“having a special needs child is the most challenging thing I have ever had to do in my life.”– Andrea Weberg
The Optimist Club’s Fall Gala on Saturday is benefitting two Prince Albert area families who are in need of medical support.
Amber Newhouse’s daughter and Andrea Weberg’s son are living with conditions that require around the clock care. One of them needs a new accessible van and the other a service dog.
Newhouse’s 11-year-old daughter Danika Beer had a stroke when she was pregnant, causing developmental problems with Beer’s frontal lobe in her brain. She also has cerebral palsy.
With little mobility independence, Danika needs to be lifted out of bed, up to the kitchen table and into the car.
Danika’s outgoing personality means Newhouse is always transporting her to sports activities and to see friends and family. That’s why they’re using the proceeds to buy an accessible van.
They live outside of Prince Albert in Christopher Lake.
“She goes everywhere, so this is just giving her back the independence because we were using a stroller and we were lifting her in and out of the vehicle and she’s probably 90 pounds,” said Newhouse. “It’s a lot of weight bearing, a lot of lifting.”
With her husband working two jobs, Newhouse is a stay-at-home mom for Danika and her three other children.
Because Danika requires care 24/7, she said daycare would be too costly.
“It can be emotionally, mentally and physically taxing in a day. I would say she’s full-time care. She’s 11, but it’s like having a baby.”
“You just do what you’ve got to do. It’s your child, and I’m not going to say it was easy. It was hard. I mean, I had my moment. I probably cried all the way home (when I found out),” Newhouse explained.
Newhouse said she doubts she’s cried about Danika’s condition since that ride home. She developed a positive mindset, remembering that children of all abilities are a gift.
“I only know her as Danika,” she said.
“She teaches all of us in our family a little bit more about ourselves… She changed everybody for the better.”
The Fall Gala is also supporting Andrea Weberg’s family. Her six-year-old son Ethan has an inherited condition called tuberous sclerosis, when benign tumours can grow anywhere on the body. Ethan currently has tumours on his brain, heart and kidneys. He also has epilepsy and autism.

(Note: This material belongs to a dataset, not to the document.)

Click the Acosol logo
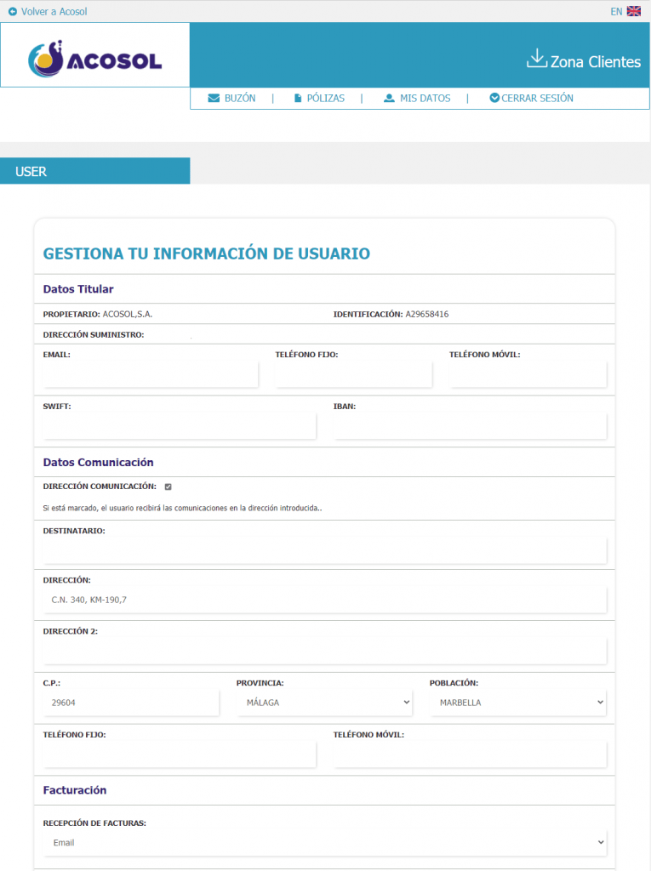651x871 pixels. (94, 57)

Ethan is Weberg’s eldest child, with her youngest three-year-old daughter also having tuberous sclerosis and suffering from seizures.
The family currently has a puppy that will eventually be able to detect their seizures as a service dog. The money they receive from the gala is going towards its training costs.

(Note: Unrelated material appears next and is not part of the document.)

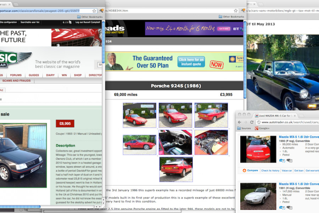Open the Porsche engine bay thumbnail

[x=211, y=142]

Weberg said the service dog will cost $30,000 in total.
They’re currently in the socialization stage with the dog, exposing her to as many people and environments as they can.
“We’ve already noticed a big change in (Ethan) having the dog and making that connection as a pup because that connection has to be made in order for the dog to work for him. They have to have that bond, so knowing that that is being established right now is a huge relief,” said Weberg.
She said Ethan had his first seizure when he was two months old.
It wasn’t until she had her second child that she suspected he didn’t just have epilepsy. Her second son was walking and talking sooner than her first.
Ethan got an autism diagnosis a few years ago.
“Let’s just say that having a special needs child is the most challenging thing I have ever had to do in my life. Luckily I have a great support system around that I can lean on and that knows Ethan and knows how to work with him,” said Weberg.
She said Ethan loves dancing, listening to music, horseback riding and swimming.
“When you see them light up and they have that smile on their face, nothing is more heartwarming than knowing that you finally found something that he can connect with.”
“I thought that (the Fall Gala) would be a really good opportunity to not only help with the dog, but also just kind of create awareness (that) there’s people in the community that could be right on your street that might need help in some way, or even just bring awareness to autism,” said Weberg.
According to George Lewko, past president of the Optimist Club, other families have received an average of $5,000 to $8,000 from past fall galas.